# Task brief:
Retype every line from the start of the entries below down to the line with "Task: Open SSR Management grid icon", both ends included; skip the pictures.

# Data supplied:
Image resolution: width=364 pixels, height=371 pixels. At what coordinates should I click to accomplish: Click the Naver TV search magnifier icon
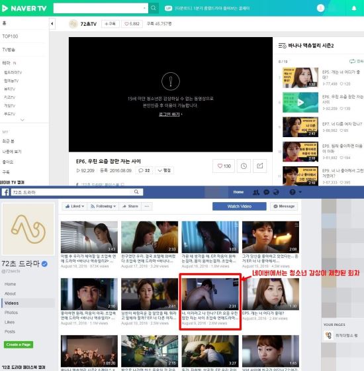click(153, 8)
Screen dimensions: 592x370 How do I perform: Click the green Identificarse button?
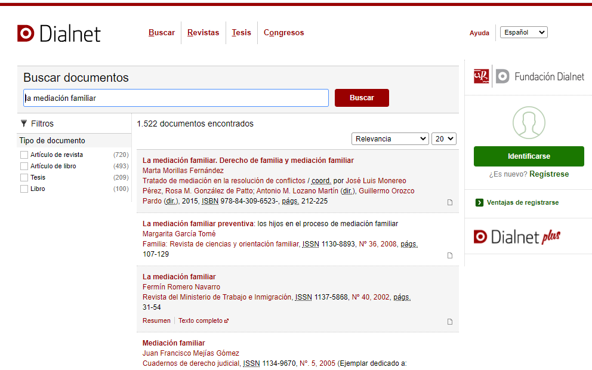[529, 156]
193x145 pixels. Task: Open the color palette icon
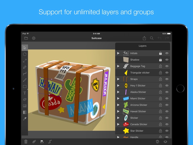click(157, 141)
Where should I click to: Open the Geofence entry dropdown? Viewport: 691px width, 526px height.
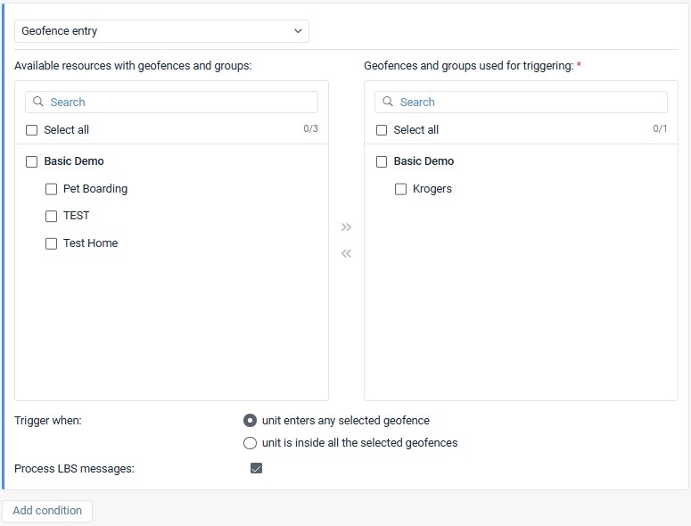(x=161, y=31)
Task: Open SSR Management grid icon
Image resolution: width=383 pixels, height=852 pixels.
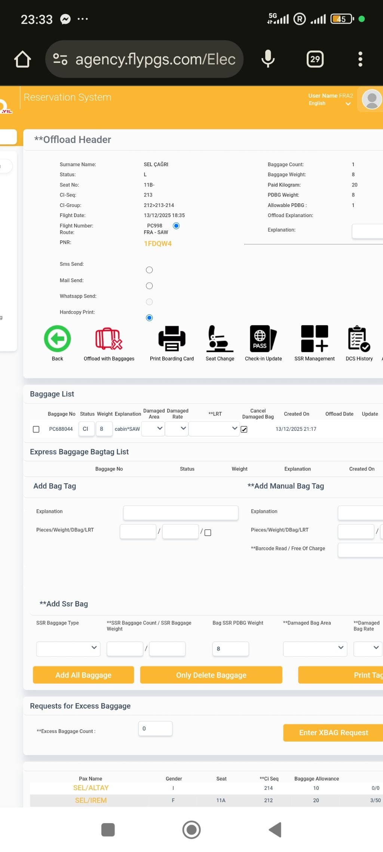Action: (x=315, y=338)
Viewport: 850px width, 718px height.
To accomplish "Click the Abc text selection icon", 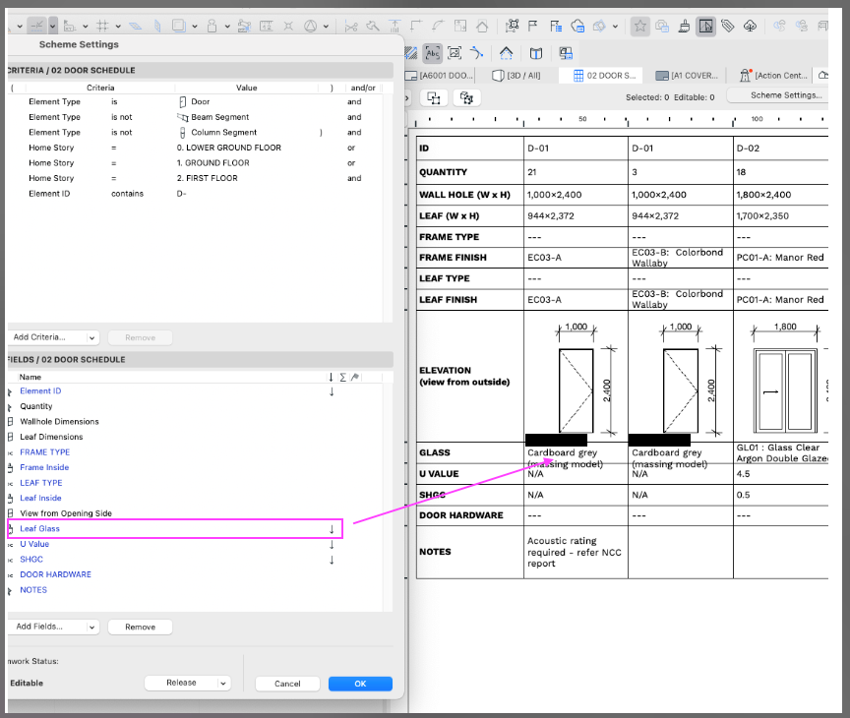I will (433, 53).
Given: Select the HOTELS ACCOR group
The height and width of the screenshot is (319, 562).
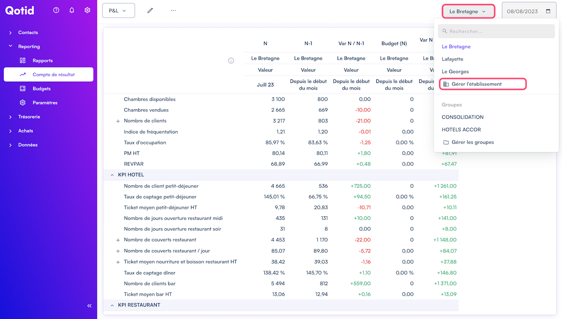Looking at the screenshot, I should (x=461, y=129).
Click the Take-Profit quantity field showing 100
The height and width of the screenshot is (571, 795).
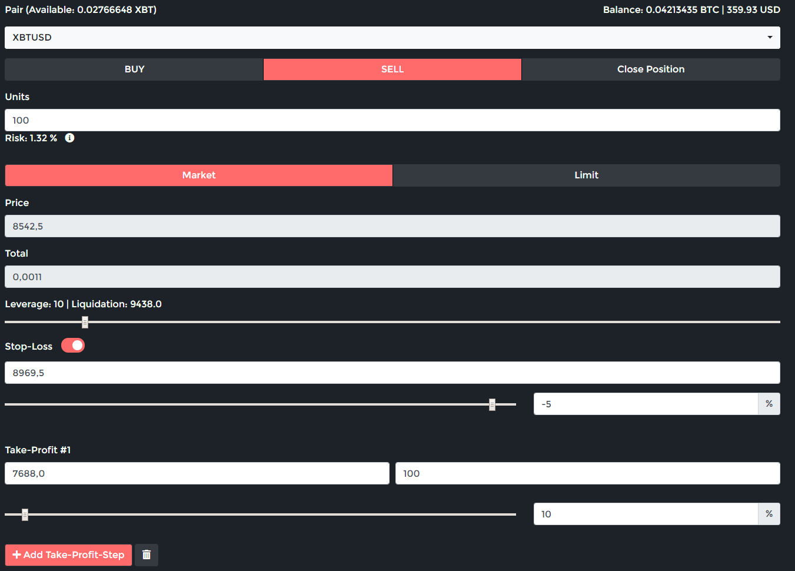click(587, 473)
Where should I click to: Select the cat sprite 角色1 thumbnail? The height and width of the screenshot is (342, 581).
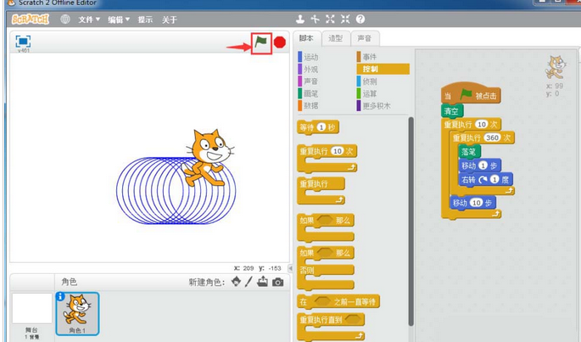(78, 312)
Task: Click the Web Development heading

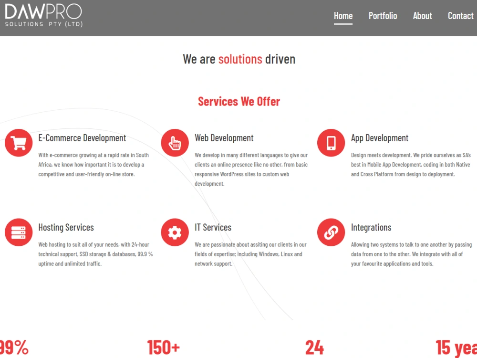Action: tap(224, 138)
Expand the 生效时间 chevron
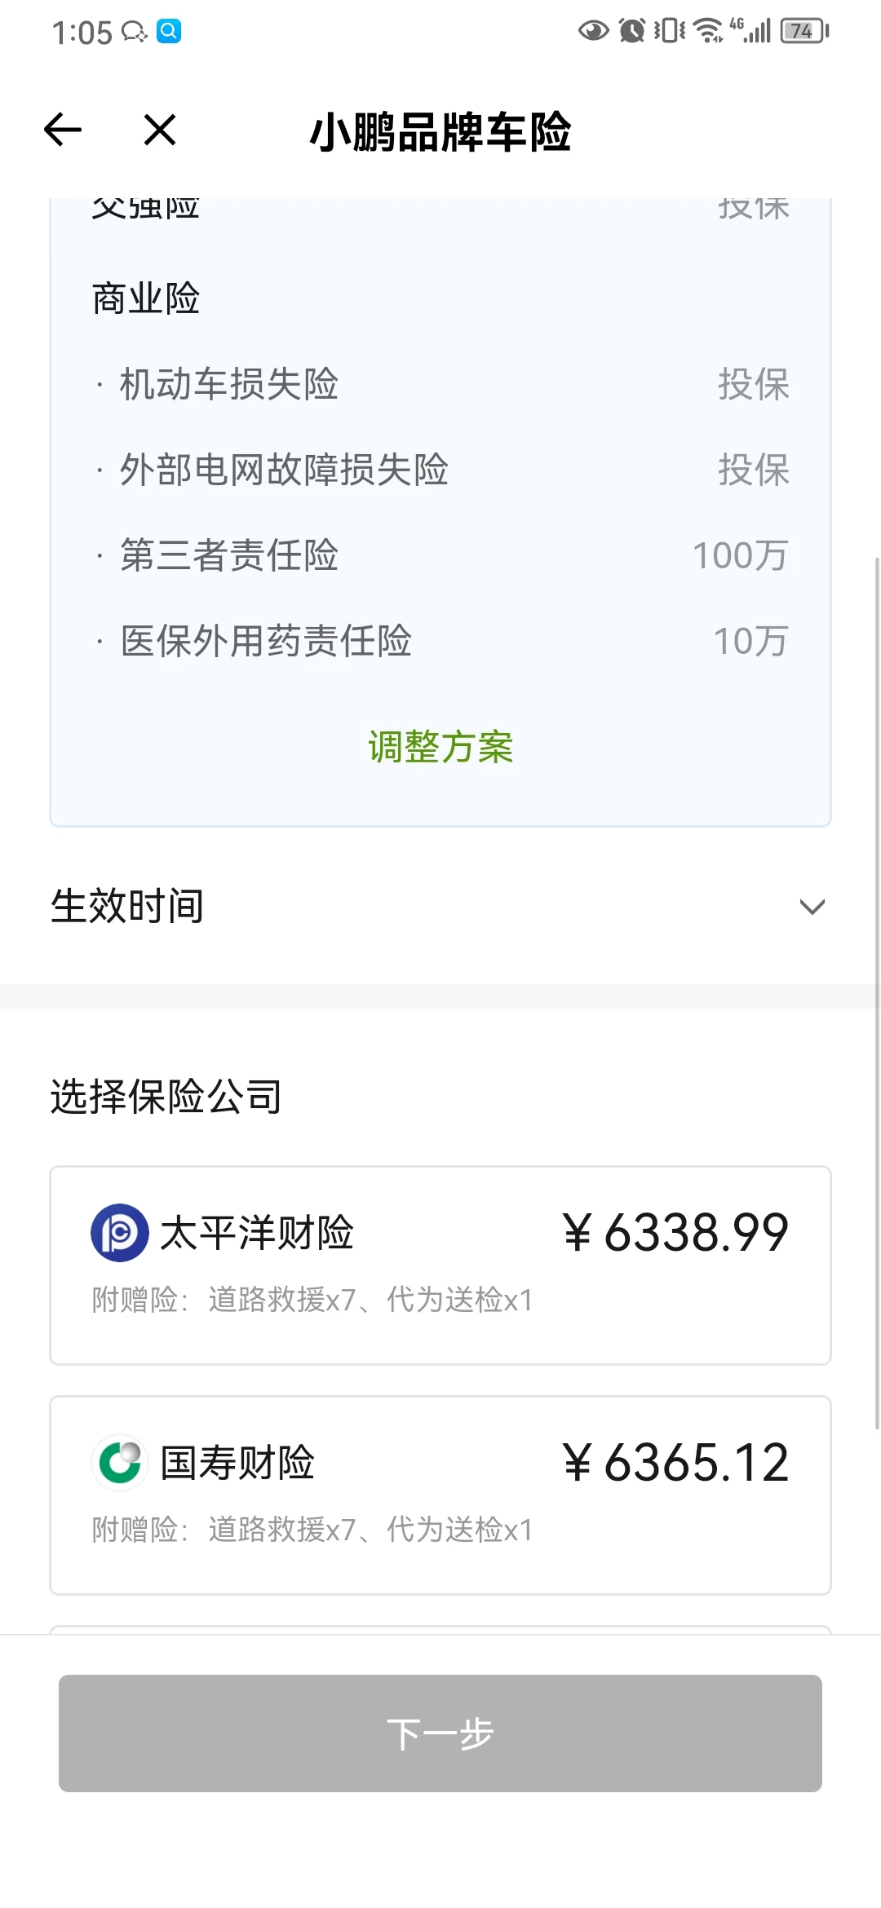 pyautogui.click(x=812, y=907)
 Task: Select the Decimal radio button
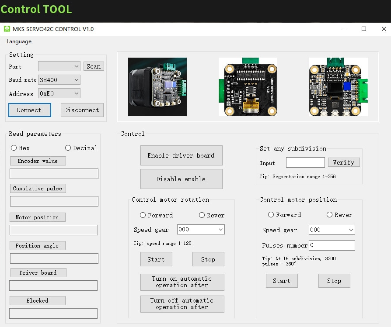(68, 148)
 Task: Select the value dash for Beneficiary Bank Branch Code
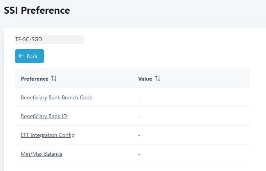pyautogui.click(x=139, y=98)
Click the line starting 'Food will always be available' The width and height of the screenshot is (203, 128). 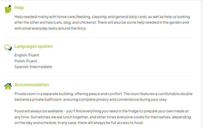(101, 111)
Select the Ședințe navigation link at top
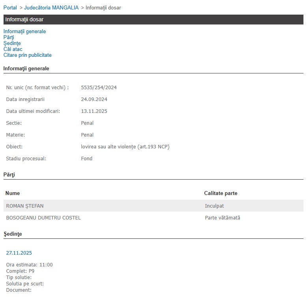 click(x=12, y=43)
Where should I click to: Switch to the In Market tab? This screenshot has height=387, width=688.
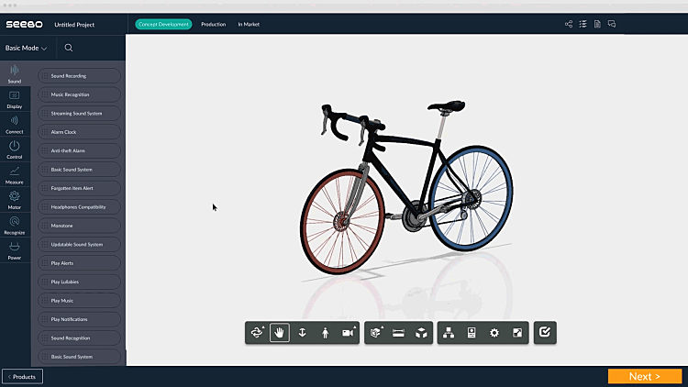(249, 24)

# Response area:
Image resolution: width=364 pixels, height=371 pixels. At what coordinates should I click to accomplish: Click the Naver TV search magnifier icon
click(153, 8)
Screen dimensions: 592x370 How do I perform: Click the green Identificarse button?
[529, 156]
193x145 pixels. Task: Open the color palette icon
click(157, 141)
Where should I click to: Open the Geofence entry dropdown? Viewport: 691px width, 526px height.
(x=161, y=31)
Task: Open SSR Management grid icon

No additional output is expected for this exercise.